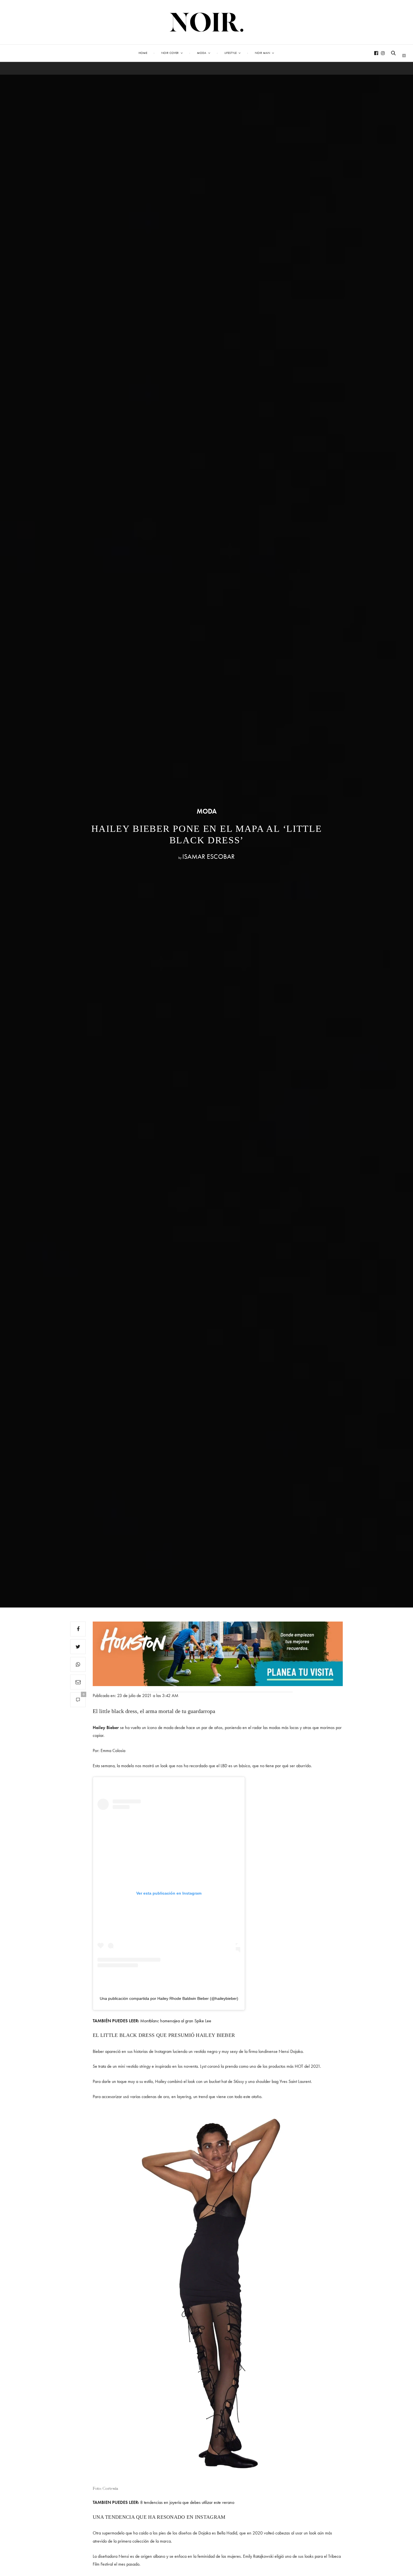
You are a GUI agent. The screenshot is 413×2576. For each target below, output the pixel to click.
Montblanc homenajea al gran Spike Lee (175, 2021)
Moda (201, 53)
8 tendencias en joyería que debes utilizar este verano (187, 2502)
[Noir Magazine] (207, 22)
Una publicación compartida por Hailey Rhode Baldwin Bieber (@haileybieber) (169, 1998)
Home (143, 53)
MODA (207, 811)
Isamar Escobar (208, 856)
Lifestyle (230, 53)
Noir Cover (170, 53)
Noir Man (262, 53)
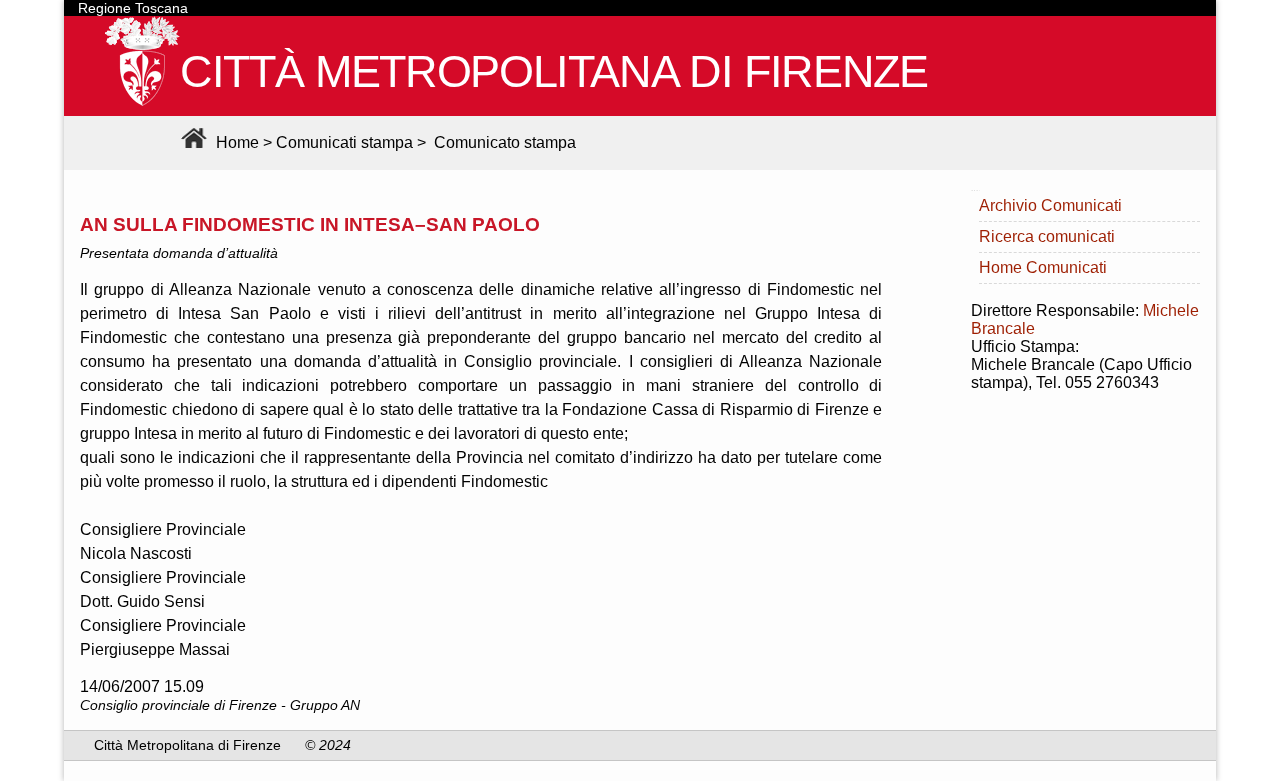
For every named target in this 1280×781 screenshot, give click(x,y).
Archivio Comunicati (1050, 205)
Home (235, 142)
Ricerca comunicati (1047, 236)
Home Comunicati (1043, 267)
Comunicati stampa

_ _ _

## WORK TO COMPLETE
Beginning with the line in which "Noir Man (262, 53)" appears, repeat exactly each line down to the close of the material, leaving every picture out.

## SOLVED EXERCISE
Noir Man (262, 53)
For every named target in this 1280×781 screenshot, give click(x,y).
Archivio Comunicati (1050, 205)
Home (235, 142)
Ricerca comunicati (1047, 236)
Home Comunicati (1043, 267)
Comunicati stampa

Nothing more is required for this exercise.